The script is rudimentary. The three heavies track down a bus and shoot it off the road. The crash into the woods is actually pretty well done. Applause for whoever directed that scene. Then follows a pursuit, the three heavies after the passengers, which include a young boy whose hair never is messed up and a beautiful blind woman who shares a sleeping bag naked with the heroic but dumb leader of the survivors. (Don't ask. Well, okay. She fell into a freezing cold stream and he had to jump in after her and they had to get nude together to keep warm. By the way, he falls asleep -- easily, if you ask me.) There is one of those rickety wooden bridges that the diverse innocents must cross. Will the blind chick have trouble with all those missing planks? Will a body fall into the chasm below? A hiker who is a real nonentity shows up near the start of the pursuit and you know immediately he's dead meat.

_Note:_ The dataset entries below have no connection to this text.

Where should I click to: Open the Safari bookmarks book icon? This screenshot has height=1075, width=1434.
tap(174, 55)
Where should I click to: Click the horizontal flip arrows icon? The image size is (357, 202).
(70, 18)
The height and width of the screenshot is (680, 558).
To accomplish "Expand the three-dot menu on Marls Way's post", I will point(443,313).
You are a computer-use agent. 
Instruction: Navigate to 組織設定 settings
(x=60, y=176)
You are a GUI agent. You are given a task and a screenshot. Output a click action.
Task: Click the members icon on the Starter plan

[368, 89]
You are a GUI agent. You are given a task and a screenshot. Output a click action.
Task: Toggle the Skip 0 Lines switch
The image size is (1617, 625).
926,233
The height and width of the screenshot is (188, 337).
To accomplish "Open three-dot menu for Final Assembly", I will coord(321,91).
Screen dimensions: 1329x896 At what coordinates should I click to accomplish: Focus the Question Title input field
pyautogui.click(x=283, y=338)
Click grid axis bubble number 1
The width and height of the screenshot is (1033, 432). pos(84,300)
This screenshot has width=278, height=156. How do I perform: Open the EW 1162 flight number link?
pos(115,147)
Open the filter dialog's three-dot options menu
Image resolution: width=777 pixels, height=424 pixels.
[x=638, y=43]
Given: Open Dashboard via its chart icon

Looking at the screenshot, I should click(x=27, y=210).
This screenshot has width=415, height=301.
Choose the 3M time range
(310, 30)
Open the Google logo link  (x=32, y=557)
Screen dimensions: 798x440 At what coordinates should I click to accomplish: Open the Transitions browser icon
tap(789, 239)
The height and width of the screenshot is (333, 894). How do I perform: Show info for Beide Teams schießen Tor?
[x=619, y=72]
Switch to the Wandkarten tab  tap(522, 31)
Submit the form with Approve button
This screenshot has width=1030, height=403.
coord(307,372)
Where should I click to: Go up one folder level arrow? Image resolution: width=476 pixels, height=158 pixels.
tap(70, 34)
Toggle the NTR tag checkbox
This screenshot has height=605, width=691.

Strengths. Well, the title is pretty good, although completely misleading. "Deception Ridge" is a fine and ominous name but it doesn't figure in the story, which is rather more than an "incident." Some of the crises and their resolutions are implausible but none are spectacularly, supernaturally IMPOSSIBLE. It's not as bad as SOME such thrillers. (Cf., "Cliffhanger.") Probably because many special effects were too expensive, but, for whatever reason, it's kind of interesting to see these low-mimetic types hoof it through wood and stream. Nice streams too. Foaming little rapids and glacier blue depths. Some of those pristine rivers are choked with salmon during the season when they spawn. I spent hours letting my spinner twirl among them and never caught any. Come to think of it, there was this little girl not far down the bridge with a home-made hand line pulling up one salmon after another. A humiliating experience if there ever was one. I wanted to use her as bait. But, never mind all that. These are pretty scenic locations. They include a monstrous chute that looks like the Reichenback Falls if the Reichenbach Falls were made with cement. Imagine a salmon trying to get up that thing? No degree of piscine horniness would lead to success.
If you want to while away two hours and can overlook the acting and the stilted parts of the script, this ought to get the job done.